If the Walls Could Speak
I recently taught a Remarkable Experiences course for Destination BC at the St. Eugene Resort and Casino. At first blush, the location seemed generic - a resort/casino destination - but on researching the property and arriving on site, I learned that this location represents so much more than what we see today. I discovered a story, that tore at my heart, and launched a quest to learn more.
Located on the land of the Ktunaxa First Nations, whose territory stretches 70,000 km in the Kootenays the Mission building I stayed in was originally a residential school from 1910 to 1970. Known at the time as the Kootenay Indian Residential School the "facility was the first comprehensive Indian ‘Industrial and Residential’ school to be built in the Canadian West. Operating under the government’s assimilation policy, the Mission instructed 5000 children from the Okanagan, Shuswap and Blackfoot Nations in addition to the area’s Ktunaxa Nation."

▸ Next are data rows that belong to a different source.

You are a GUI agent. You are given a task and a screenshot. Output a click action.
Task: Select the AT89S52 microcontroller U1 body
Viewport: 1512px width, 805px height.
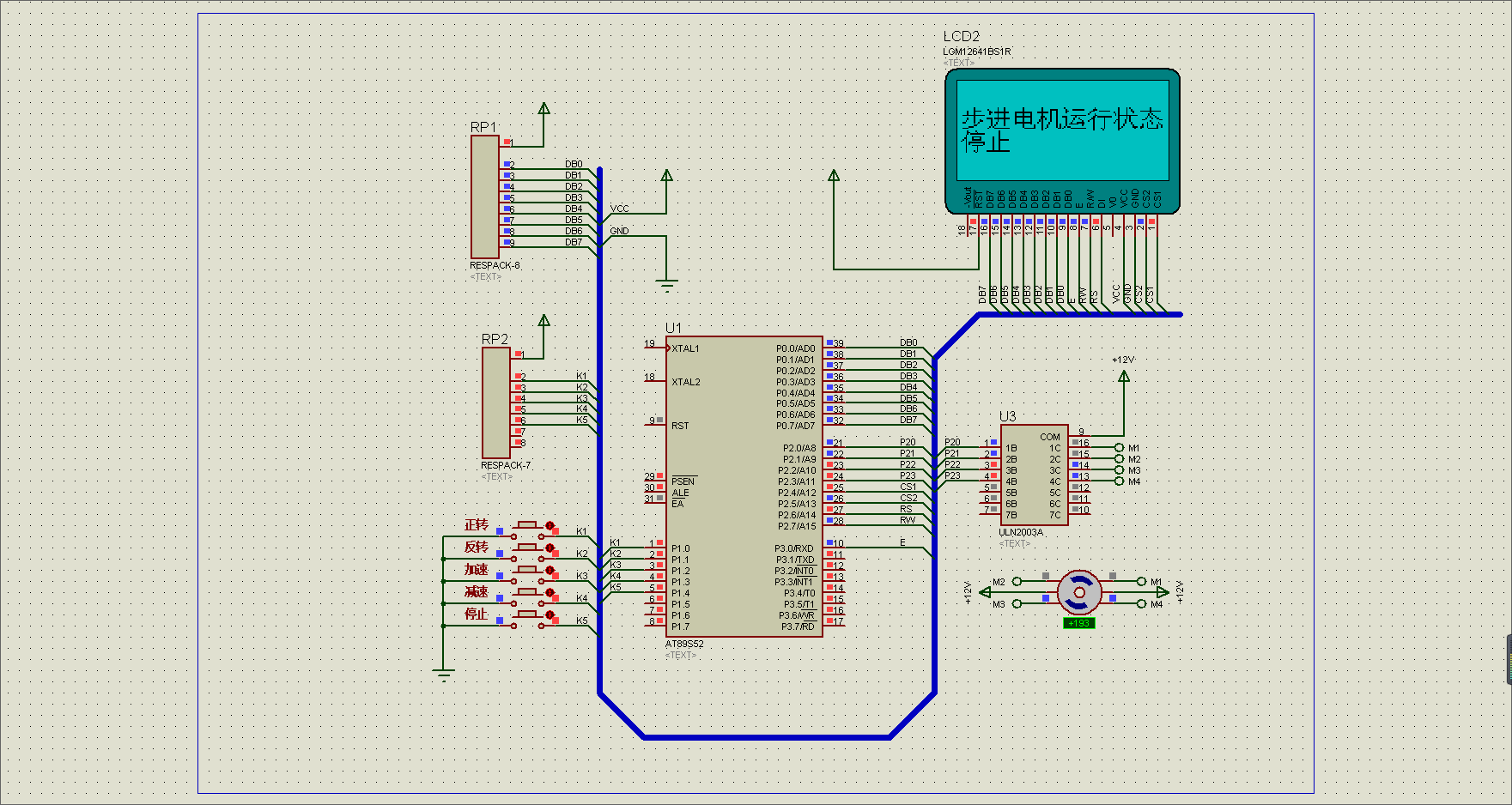[744, 487]
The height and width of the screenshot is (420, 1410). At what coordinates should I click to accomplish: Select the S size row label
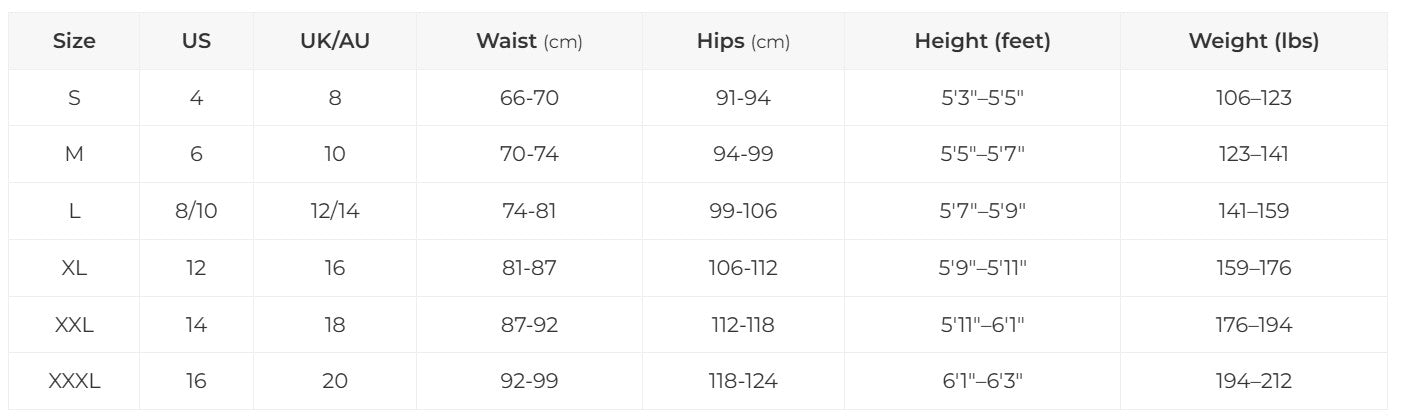pos(74,98)
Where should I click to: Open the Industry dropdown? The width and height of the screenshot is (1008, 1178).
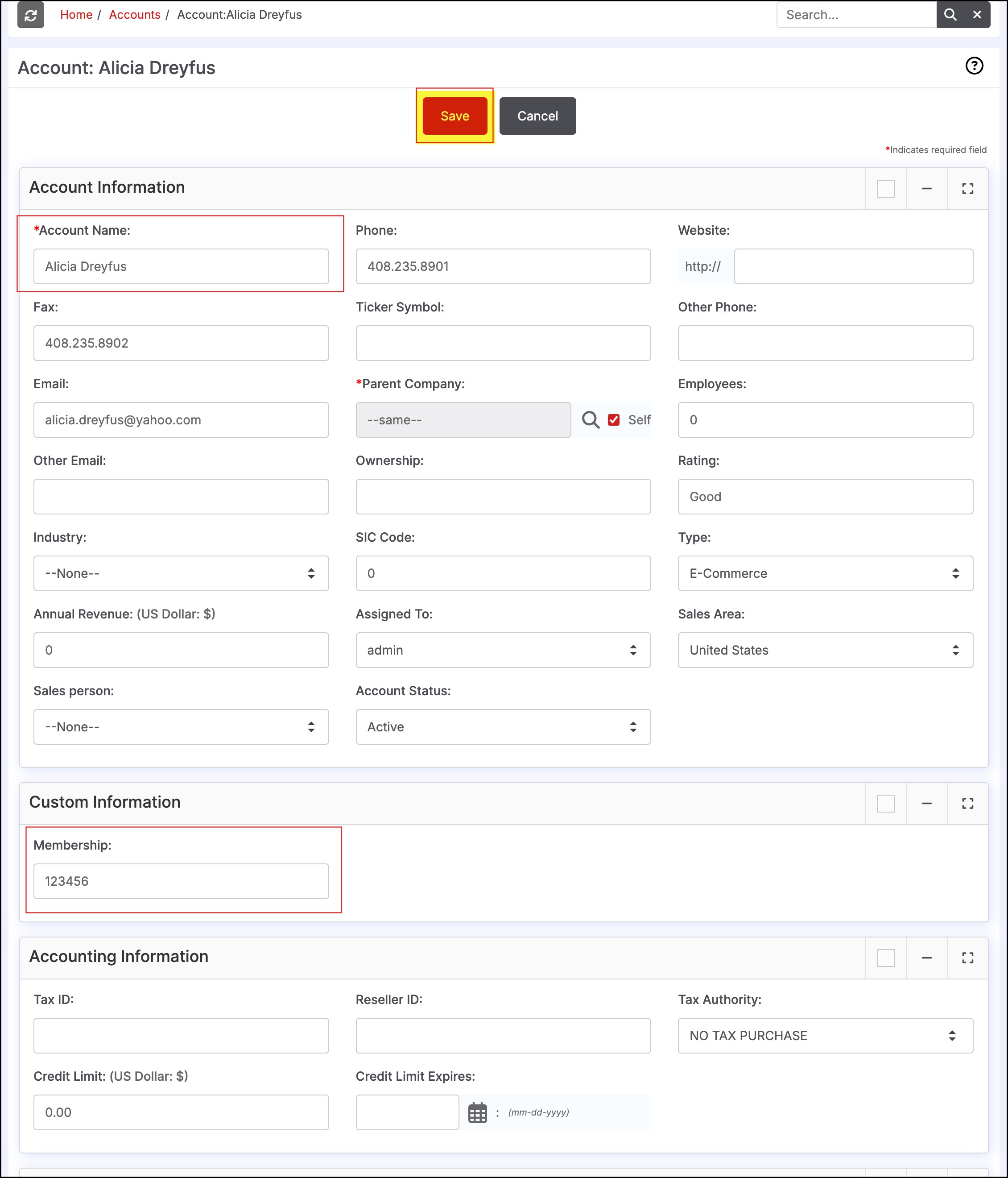tap(181, 573)

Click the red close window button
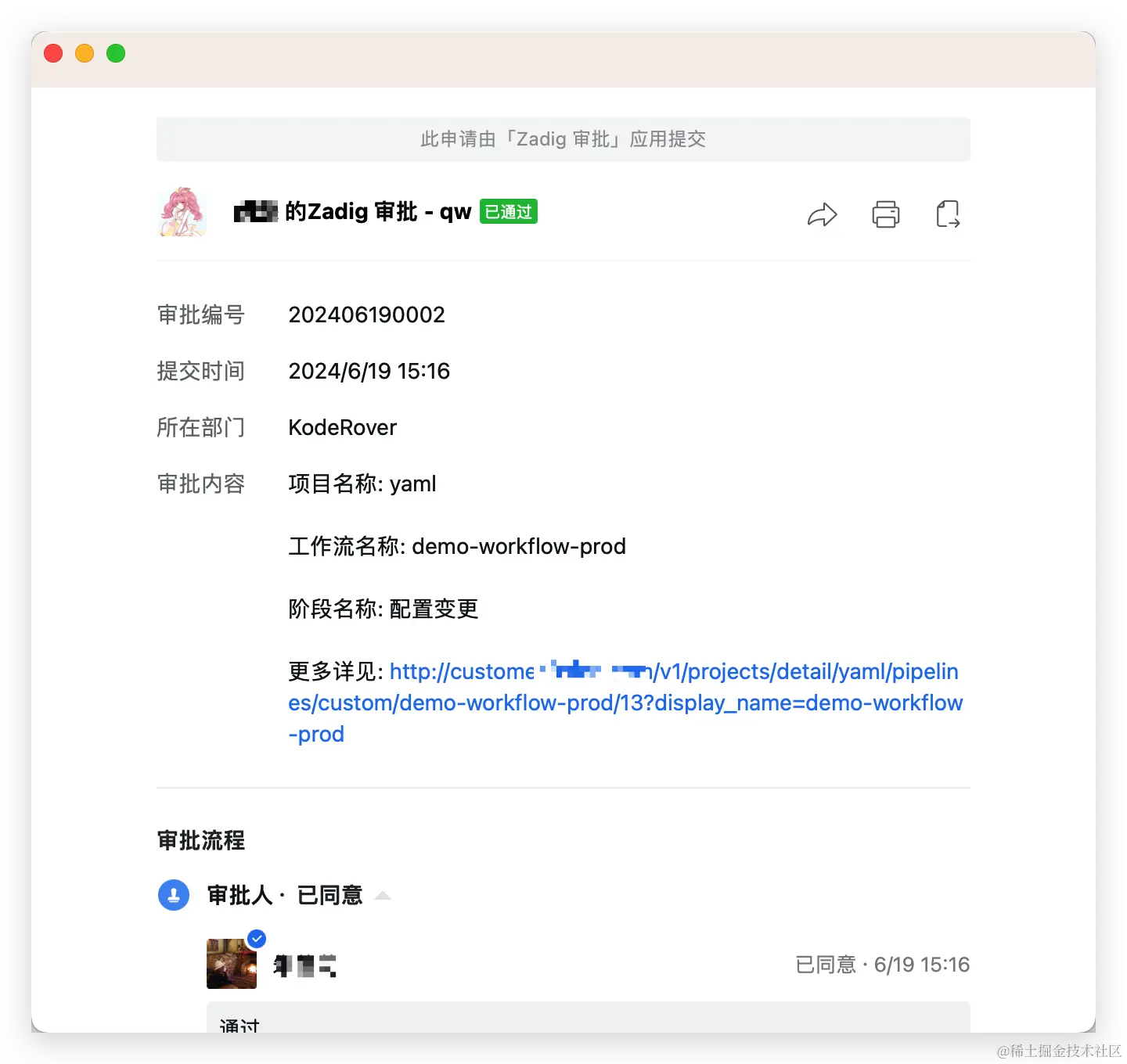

I vividly recall arriving on site and seeing the cross atop the Mission heritage building with the frames of teepees on the snow-covered lawn. The irony of the cross and the teepee struck me profoundly as I reflected on the decisions made by our predecessors to tear children from their families and force them into residential schools. I thought of my two boys, the joy of raising them, and was parallelized with emotion realizing decades of children never had that right.
I'm a cultural explorer, so after checking into my room, looked at the walls and wondered who had lived in this room, what was their life like? I began to explore the Mission building and discovered walls and walls of photographs of children and elders and was riveted in thought with each photo. Each one had a story to tell but I couldn't find it. I walked, searched, explored the property and knew there was a story that would help me understand, help me learn what I wasn't taught in school, help me appreciate why the truth and reconciliation activities are so important to our collective future.
My quest for learning was satiated the first morning of the course when Marty Williams, a Ktunaxa elder shared his personal story. I won't go into the details for it is not my story to tell, but as he spoke of his life, being torn from his family at the age of five, the horrors he endured, and the life-long impact it has on him, his family and his community it brought tears to my eyes. He concluded with a prayer from the Wisdomkeepers; a book he said he pulled from the trash where it didn't belong. Thank you Marty, for sharing, thank you for helping me understand. All Canadians should have this opportunity to listen, learn and reflect. We can't change a past that we were not part of, but we can help shape the future together.
I was reminded of a conversation I had several years ago with Johannes Lampe, an Inuit elder in Nunatsiavut, who also was ripped from his family, taken off the land and also forced to live in a residential school where the children from different First Nations spoke different languages so couldn't even find comfort in speaking to the other children. I was struck by the similarities at opposite ends of our country and it saddened me to think of this dark part of our 100-year history that negatively impacted 150,000 children plus their families and communities.
In Nunatsiavut, I was hired to create their strategic tourism development plan, but Johannes (now president of the Nunatsiavut independent government) said to me something I'll never forget. "I trust my people hired you for your skills, we don't need to talk about that. What I need you to know is our story, the story of the Inuit people and how our life has changed since Newfoundland and Labrador became part of Canada, the impact of residential schools on our life."
Anticipating a 30-minute meeting, I was gifted by Johannes holding my hand, looking me in the eyes, and softly, proudly, sharing his story, the story of his people for 90 minutes. He framed how tourism is only one element of a healthy community for it brings economic benefits and the ability to share their way of life, culture and history. But that this must be balanced first and foremost by the health and wellness of the community and its people. It is a life lesson I will never forget and one I wish I had been given early in my life.
As a non-aboriginal person, I know I have a role to play in the future of Canada and supporting the reconciliation process. As a tourism educator and destination developer I know I must continue my personal learning journey, I must ask new questions, and I must seek enriched understanding so that I may take the lessons shared with me and share them and apply them in ways that contribute to healing. We all have a role to play.